** Text under study follows **

Medicine and Health
Quantifying disparities in intimate partner violence: a machine learning method to correct for underreporting
D. Shanmugam, K. Hou, et al.
Discover PURPLE, an innovative machine learning approach developed by Divya Shanmugam, Kaihua Hou, and Emma Pierson, that accurately estimates the prevalence of underreported health conditions like intimate partner violence. By addressing underreporting's challenges, PURPLE reveals critical insights into demographic disparities in health data, ultimately providing more plausible estimates than traditional methods.
~3 min • Beginner • English
Introduction
There are substantial disparities in women's health by race, age, socioeconomic status, and other factors, and policymakers often rely on relative prevalence ratios to identify and prioritize groups disproportionately affected. Underreporting of conditions—a pervasive problem in women’s health—distorts observed diagnoses and can misrepresent true disparities, particularly when diagnosis sensitivity varies across groups. Intimate partner violence (IPV) is a motivating example: only about a quarter of true cases are correctly diagnosed and diagnosis rates differ by race, risking biased disparity estimates if uncorrected. Existing approaches from epidemiology often require unavailable external information (e.g., test sensitivity/specificity, multiple tests, priors), while standard positive–unlabeled (PU) learning methods rely on separability or positive-subdomain assumptions unlikely to hold in clinical data. The paper introduces PURPLE, a method to estimate relative prevalence under underreporting using only observed diagnoses, symptoms, and group membership, under three assumptions (no false positives, random diagnosis within groups, and constant p(y=1|x) across groups). The goal is to enable accurate estimation of relative prevalences even when absolute prevalence is unidentifiable, and to quantify IPV disparities across demographic groups in large emergency department datasets.

** End of Text under study **

§ Task details:
Print the entire summary of the PURPLE paper above, word for word.

** Extracted entries follows **

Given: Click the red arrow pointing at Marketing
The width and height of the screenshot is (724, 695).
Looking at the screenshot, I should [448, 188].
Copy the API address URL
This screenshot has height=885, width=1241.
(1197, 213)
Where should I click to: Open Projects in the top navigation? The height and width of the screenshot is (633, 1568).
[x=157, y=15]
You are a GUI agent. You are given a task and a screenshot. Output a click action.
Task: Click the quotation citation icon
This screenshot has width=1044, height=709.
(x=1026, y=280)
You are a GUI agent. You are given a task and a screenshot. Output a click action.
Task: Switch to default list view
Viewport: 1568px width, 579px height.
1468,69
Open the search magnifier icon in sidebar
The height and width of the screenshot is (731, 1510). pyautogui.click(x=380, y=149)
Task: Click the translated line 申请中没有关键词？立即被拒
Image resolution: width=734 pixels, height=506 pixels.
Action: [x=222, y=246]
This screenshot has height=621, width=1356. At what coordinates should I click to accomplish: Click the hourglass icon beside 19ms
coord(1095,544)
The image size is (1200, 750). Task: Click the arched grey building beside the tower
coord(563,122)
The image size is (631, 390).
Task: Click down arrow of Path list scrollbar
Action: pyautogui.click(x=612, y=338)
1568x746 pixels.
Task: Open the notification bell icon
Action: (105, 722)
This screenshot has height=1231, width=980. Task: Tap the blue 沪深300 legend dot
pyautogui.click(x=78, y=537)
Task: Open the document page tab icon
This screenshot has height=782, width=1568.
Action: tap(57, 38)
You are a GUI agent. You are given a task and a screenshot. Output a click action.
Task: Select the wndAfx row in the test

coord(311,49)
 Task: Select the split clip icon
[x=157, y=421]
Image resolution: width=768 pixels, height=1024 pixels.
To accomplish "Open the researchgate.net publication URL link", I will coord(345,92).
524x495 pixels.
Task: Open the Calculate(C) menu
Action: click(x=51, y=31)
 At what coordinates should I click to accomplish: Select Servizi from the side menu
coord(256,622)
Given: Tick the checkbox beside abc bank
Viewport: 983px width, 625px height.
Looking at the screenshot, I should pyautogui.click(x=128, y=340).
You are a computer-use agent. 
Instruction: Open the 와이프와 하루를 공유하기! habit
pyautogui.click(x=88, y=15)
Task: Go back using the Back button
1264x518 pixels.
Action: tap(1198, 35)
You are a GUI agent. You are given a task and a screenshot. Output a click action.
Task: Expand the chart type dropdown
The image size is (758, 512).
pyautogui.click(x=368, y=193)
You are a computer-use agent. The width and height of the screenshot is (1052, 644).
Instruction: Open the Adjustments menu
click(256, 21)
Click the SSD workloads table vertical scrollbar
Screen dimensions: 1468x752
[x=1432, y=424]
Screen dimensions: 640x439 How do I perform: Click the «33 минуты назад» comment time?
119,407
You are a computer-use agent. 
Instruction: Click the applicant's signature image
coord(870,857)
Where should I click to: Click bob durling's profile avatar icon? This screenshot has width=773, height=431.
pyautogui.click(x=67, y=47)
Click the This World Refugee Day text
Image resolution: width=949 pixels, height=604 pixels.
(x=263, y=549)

** End of Extracted entries **

§ Completed task:
Medicine and Health
Quantifying disparities in intimate partner violence: a machine learning method to correct for underreporting
D. Shanmugam, K. Hou, et al.
Discover PURPLE, an innovative machine learning approach developed by Divya Shanmugam, Kaihua Hou, and Emma Pierson, that accurately estimates the prevalence of underreported health conditions like intimate partner violence. By addressing underreporting's challenges, PURPLE reveals critical insights into demographic disparities in health data, ultimately providing more plausible estimates than traditional methods.
~3 min • Beginner • English
Introduction
There are substantial disparities in women's health by race, age, socioeconomic status, and other factors, and policymakers often rely on relative prevalence ratios to identify and prioritize groups disproportionately affected. Underreporting of conditions—a pervasive problem in women’s health—distorts observed diagnoses and can misrepresent true disparities, particularly when diagnosis sensitivity varies across groups. Intimate partner violence (IPV) is a motivating example: only about a quarter of true cases are correctly diagnosed and diagnosis rates differ by race, risking biased disparity estimates if uncorrected. Existing approaches from epidemiology often require unavailable external information (e.g., test sensitivity/specificity, multiple tests, priors), while standard positive–unlabeled (PU) learning methods rely on separability or positive-subdomain assumptions unlikely to hold in clinical data. The paper introduces PURPLE, a method to estimate relative prevalence under underreporting using only observed diagnoses, symptoms, and group membership, under three assumptions (no false positives, random diagnosis within groups, and constant p(y=1|x) across groups). The goal is to enable accurate estimation of relative prevalences even when absolute prevalence is unidentifiable, and to quantify IPV disparities across demographic groups in large emergency department datasets.